Studying creative code and conducting research, involving software development at times and investigations into the material history of text at other times, is also a significant part of my work. And, last but not least, I try to help other people get their work out to various communities, currently by being an editor of three book series and the proprietor of a "micropress" Bad Quarto. I publish some printed matter as part of this latter project, but my role in this press is mainly being the publisher of an online literary magazine, Taper, which consists entirely of short, free/open-source computational poetry.
What hardware do you use?
Let's start with some of the less usual suspects. Recently I've used the NeXTcube I have in the MIT Trope Tank to help a fellow researcher who is doing media archeological work on Mac and Mac-adjacent desktops. I've also written some creative code on a Commodore 64, on a modern-day FPGA implementation of that computer (the Ultimate64), and on an Apple IIc.

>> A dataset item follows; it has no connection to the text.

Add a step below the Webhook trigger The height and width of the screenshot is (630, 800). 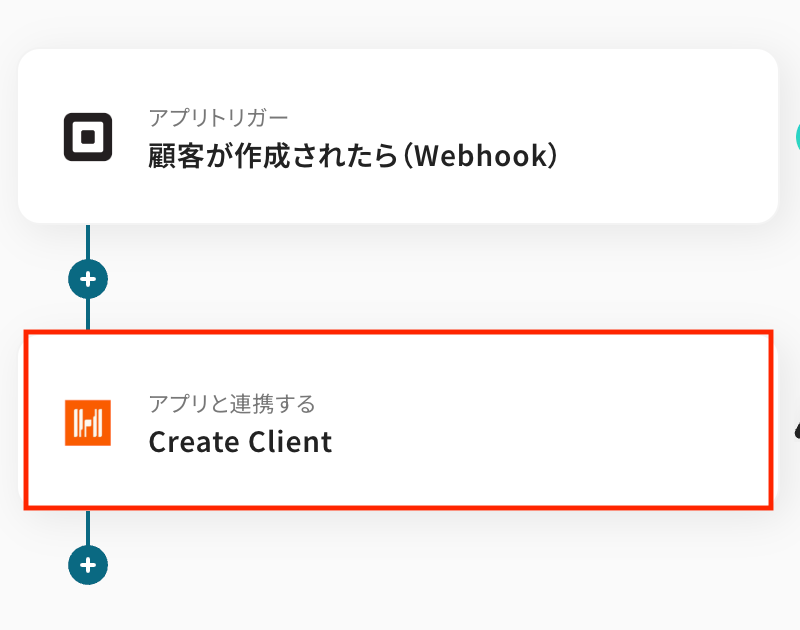pyautogui.click(x=88, y=279)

For Bad Quarto, I print things on an Adana Eight-Five platen press, dot-matrix printers, and standard consumer laser printers. I make artwork using flat panel displays connected to single-board computers, including the Raspberry Pi Zero.
I have used a variety of notebook computers in recent years. It's a bit wasteful to keep getting new ones, but I hold onto them and use the older ones in exhibiting computational work. I have a system76 computer, a version of the Galago Pro that is no longer in production, that I'll mention because it's a fine machine, this is a Linux-specific company, and they have very good customer service.
And what software?
On the older smartphone I use daily, I run GrapheneOS, a free/open-source operating system that is focused on privacy and runs most Android apps. My phone does not have any Google apps, or Google Play services, even the Google Play Store.

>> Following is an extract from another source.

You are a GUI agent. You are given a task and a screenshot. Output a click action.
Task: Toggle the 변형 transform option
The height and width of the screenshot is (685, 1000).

I run Ubuntu on one of the notebook computers I use often, but even more often use Pop_OS!, a distribution from system76 that is based on Ubuntu and that I run on two other machines.
On my virtual host, I run Nextcloud as a file server and to sync calendars, contacts, notes, tasks, and such between my computers and phone. I run my own email server and host my websites, all of it with free/open source software.
So, except for classic/vintage software (things like Applesoft BASIC and Commodore BASIC v2), I pretty much use all free/open source software for actually doing writing and media production and developing my computational art. Of course I have to videoconference with people and I can't always insist that we use Jitsi, nor do I want to seclude myself from online events that use proprietary videoconferencing software. But for instance I write using Visual Studio Code (which I'm using now) and LibreOffice, record using Audacity, use Firefox and a free/open-source fork of Chrome with Google services removed ("Ungoogled Chromium"), and so on.
What would be your dream setup?
Because of my DIY attitude, my interest in investigating computer platforms, and my luck in having a steady job that allows me to equip myself, I feel all right about the reality of my setup.
In some cases, I'd like for hardware and (free) software to work better together. I could remedy that by selecting free & open hardware, so part of my dream would be that such hardware is available in the form factor, with the battery life, etc. that works best for me. What's happening with Linux-specific laptops and notebooks is going in the right direction, though.
While I'm dreaming, the situation with smartphones is much worse. How about a fully open phone like the PinePhone Pro, with headphone jack, that will run GrapheneOS? Alternatively, I could dream that everyone would develop apps for Linux phones as well as for iOS and Android - but that isn't realistic in the near term. Perhaps the following isn't realistic either, but I'd like various Android apps by Amtrak and financial institutions, for instance, to work on GrapheneOS instead of clumsily expecting to identify me by surreptitiously accessing properties of my phone, failing, and then crashing. Generally, having a very usable free/open-source phone would be really great.